STATED TASK A = Please write out the whole issue thread below word for word.
STATED TASK B = In the records, begin at the line that has "Choose the Sun label on the chart axis" and stop after the line that has "This screenshot has width=1512, height=808.". Give those lines again with "pencil" replaced by "brush", changing nothing else and leaving the pictures out.

GT9505 commented 2 years ago

Hi, could you provide the environment? And which checkpoint did you download?

ilmoney commented 2 years ago

pyhtorch 1.9 和cuda11.1 resnext101_64x4d-ee2c6f71.pth

ilmoney commented 2 years ago

I also encountered a problem recently: RuntimeError: cannot reshape tensor of 0 elements into shape [0, 16, -1] because the unspecified dimension size -1 can be any value and is ambiguous this is datasets problem?

GT9505 commented 2 years ago

pyhtorch 1.9 和cuda11.1 resnext101_64x4d-ee2c6f71.pth

The error information reminds you that torch.load() cann't load resnext101 weights in your machine. However, I have successfully used torch.load() to load the resnext101 weights with pytorch 1.9 in our machine Could you try downloading the resnext101 weights again, and see whether using torch.load() could load the weights?

GT9505 commented 2 years ago

I also encountered a problem recently: RuntimeError: cannot reshape tensor of 0 elements into shape [0, 16, -1] because the unspecified dimension size -1 can be any value and is ambiguous this is datasets problem?

Could you use the template of error-reported to report the bug. It is hard to provide useful help without the full error information.

ilmoney commented 2 years ago

i download this weights files in local,then it successes thank you

------------------ 原始邮件 ------------------ 发件人: "open-mmlab/mmtracking" @.>; 发送时间: 2021年10月21日(星期四) 下午5:28 @.>; @.**@.>; 主题: Re: [open-mmlab/mmtracking] when I try to run train.py ,there is a error which RuntimeError: PytorchStreamReader failed reading zip archive: failed finding central directory (#297)

SUPPLIED DATA =
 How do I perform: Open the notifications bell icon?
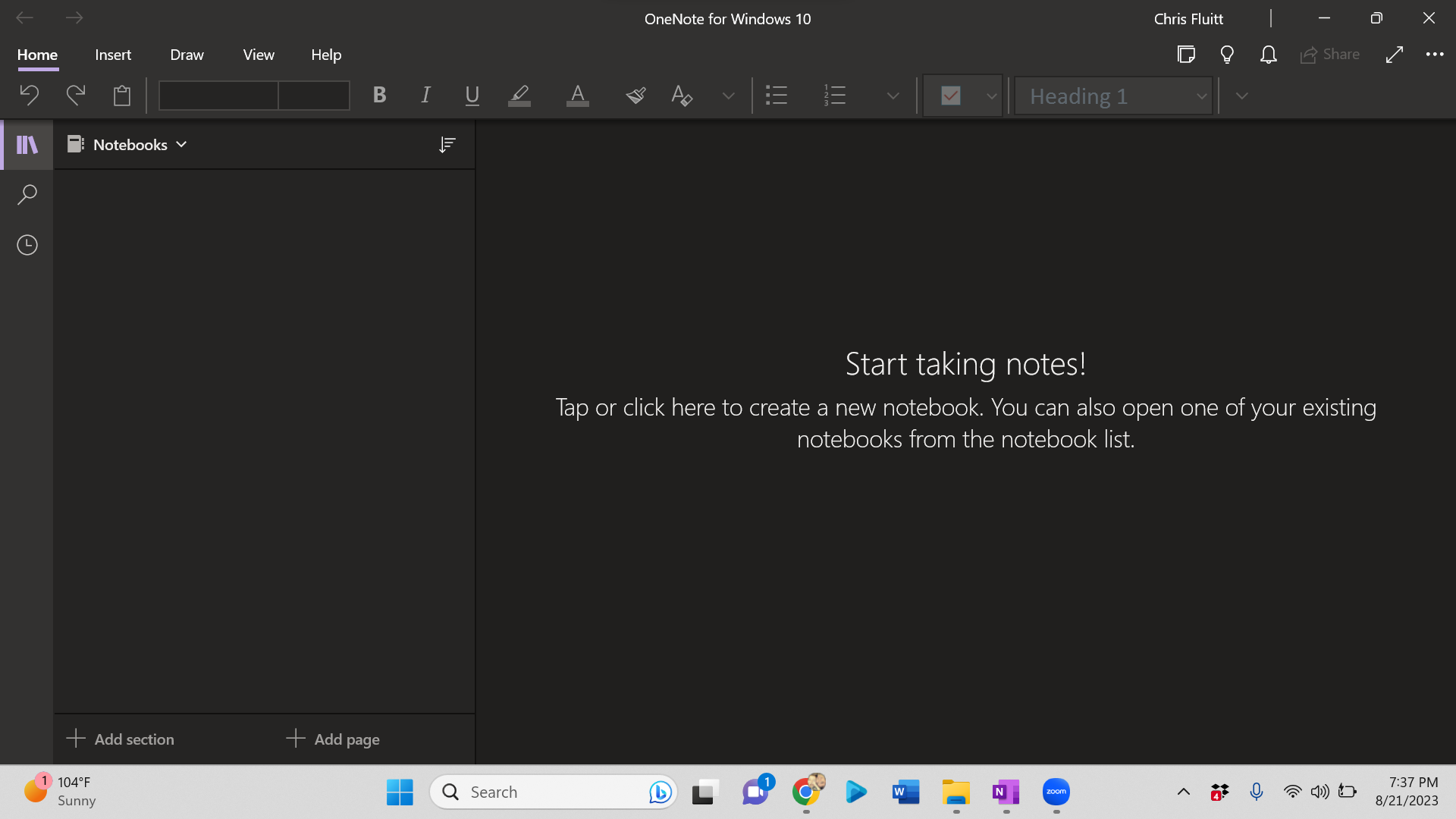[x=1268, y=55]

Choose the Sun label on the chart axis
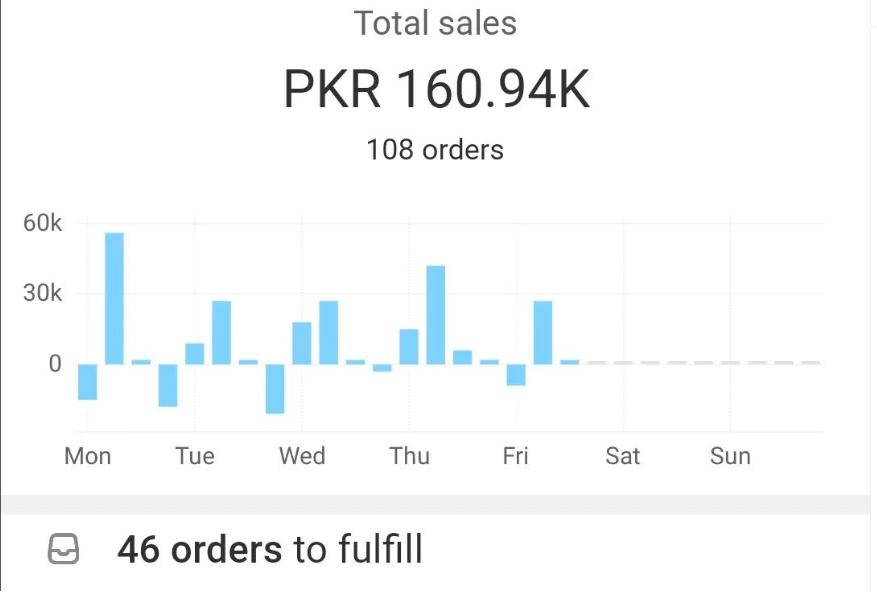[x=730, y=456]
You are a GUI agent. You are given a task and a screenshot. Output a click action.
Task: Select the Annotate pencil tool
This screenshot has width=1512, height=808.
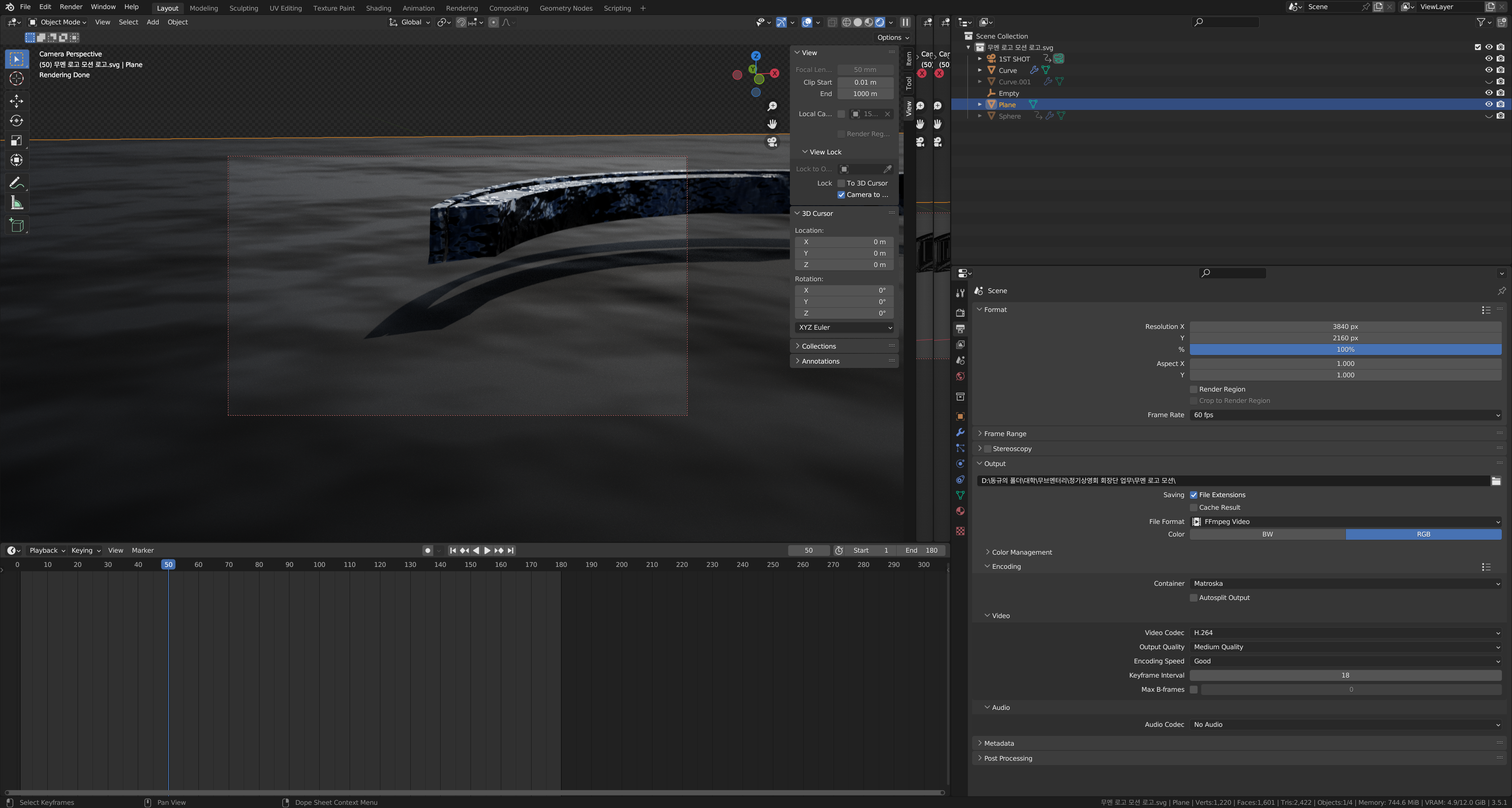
* * *
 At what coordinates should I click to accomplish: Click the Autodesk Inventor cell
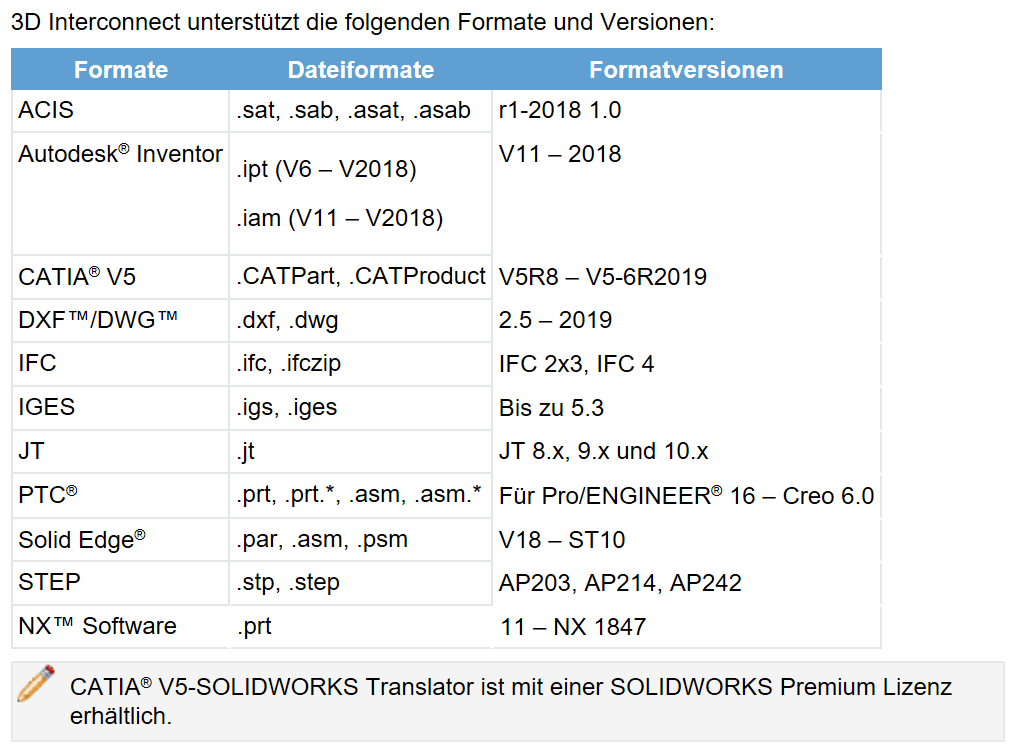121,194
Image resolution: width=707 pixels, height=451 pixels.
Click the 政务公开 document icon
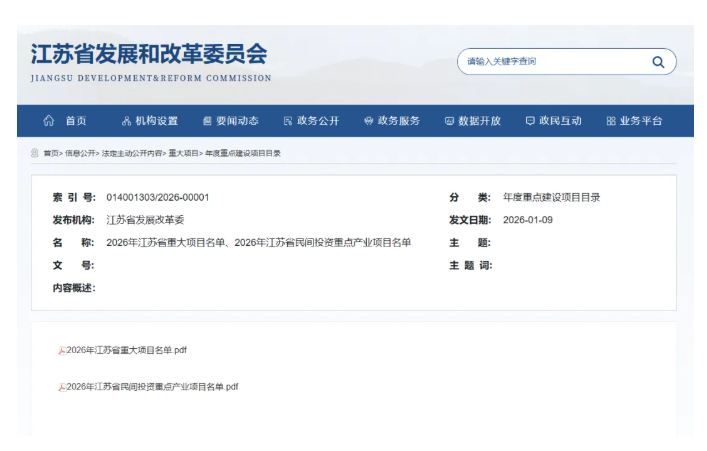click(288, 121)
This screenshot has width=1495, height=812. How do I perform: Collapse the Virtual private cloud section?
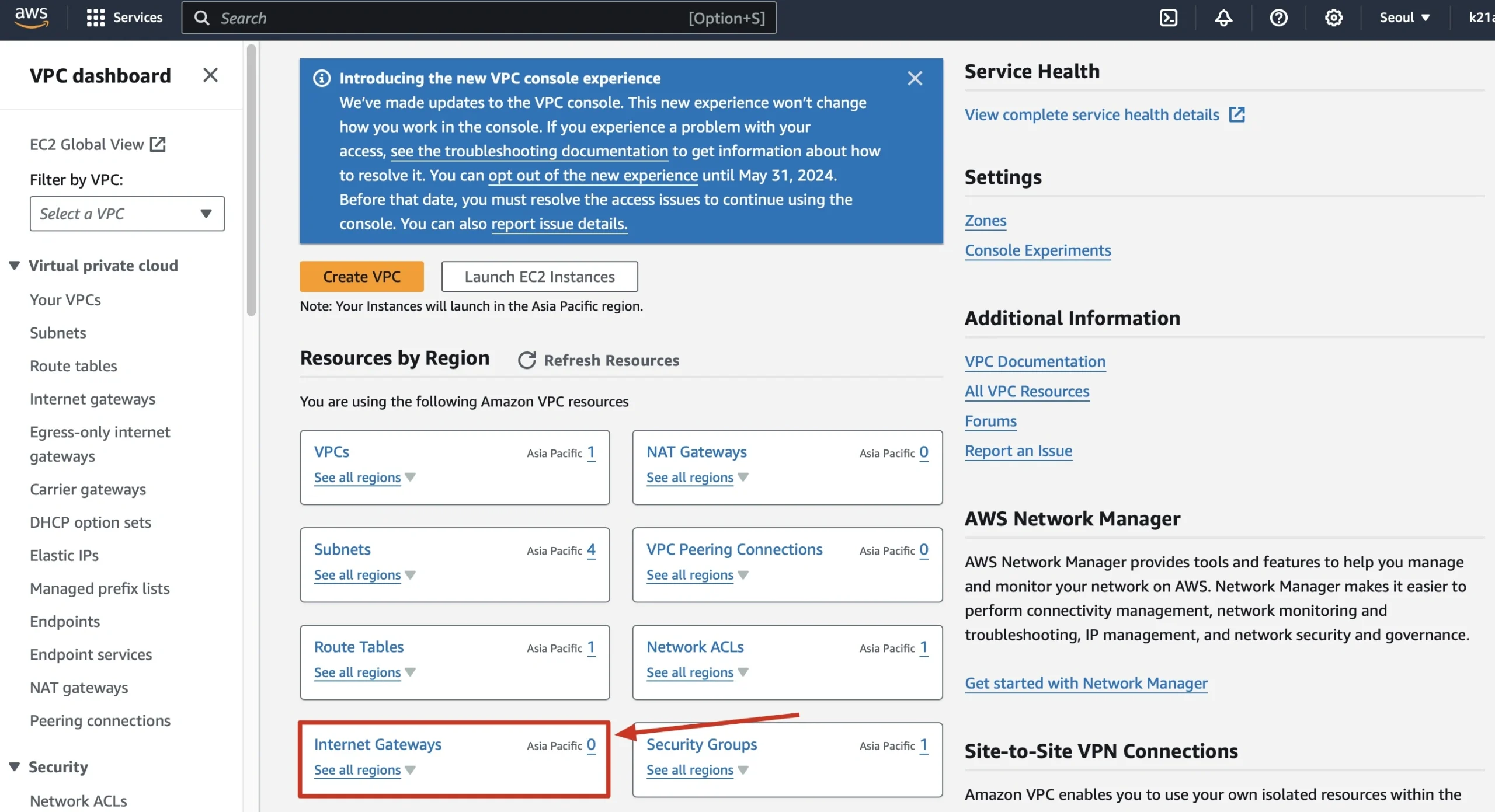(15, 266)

WRITTEN SOLUTION A =
GT9505 commented 2 years ago

Hi, could you provide the environment? And which checkpoint did you download?

ilmoney commented 2 years ago

pyhtorch 1.9 和cuda11.1 resnext101_64x4d-ee2c6f71.pth

ilmoney commented 2 years ago

I also encountered a problem recently: RuntimeError: cannot reshape tensor of 0 elements into shape [0, 16, -1] because the unspecified dimension size -1 can be any value and is ambiguous this is datasets problem?

GT9505 commented 2 years ago

pyhtorch 1.9 和cuda11.1 resnext101_64x4d-ee2c6f71.pth

The error information reminds you that torch.load() cann't load resnext101 weights in your machine. However, I have successfully used torch.load() to load the resnext101 weights with pytorch 1.9 in our machine Could you try downloading the resnext101 weights again, and see whether using torch.load() could load the weights?

GT9505 commented 2 years ago

I also encountered a problem recently: RuntimeError: cannot reshape tensor of 0 elements into shape [0, 16, -1] because the unspecified dimension size -1 can be any value and is ambiguous this is datasets problem?

Could you use the template of error-reported to report the bug. It is hard to provide useful help without the full error information.

ilmoney commented 2 years ago

i download this weights files in local,then it successes thank you

------------------ 原始邮件 ------------------ 发件人: "open-mmlab/mmtracking" @.>; 发送时间: 2021年10月21日(星期四) 下午5:28 @.>; @.**@.>; 主题: Re: [open-mmlab/mmtracking] when I try to run train.py ,there is a error which RuntimeError: PytorchStreamReader failed reading zip archive: failed finding central directory (#297)

WRITTEN SOLUTION B =
Choose the Sun label on the chart axis
[x=730, y=456]
You are a GUI agent. You are given a task and a screenshot. Output a click action.
Task: Select the Annotate brush tool
This screenshot has width=1512, height=808.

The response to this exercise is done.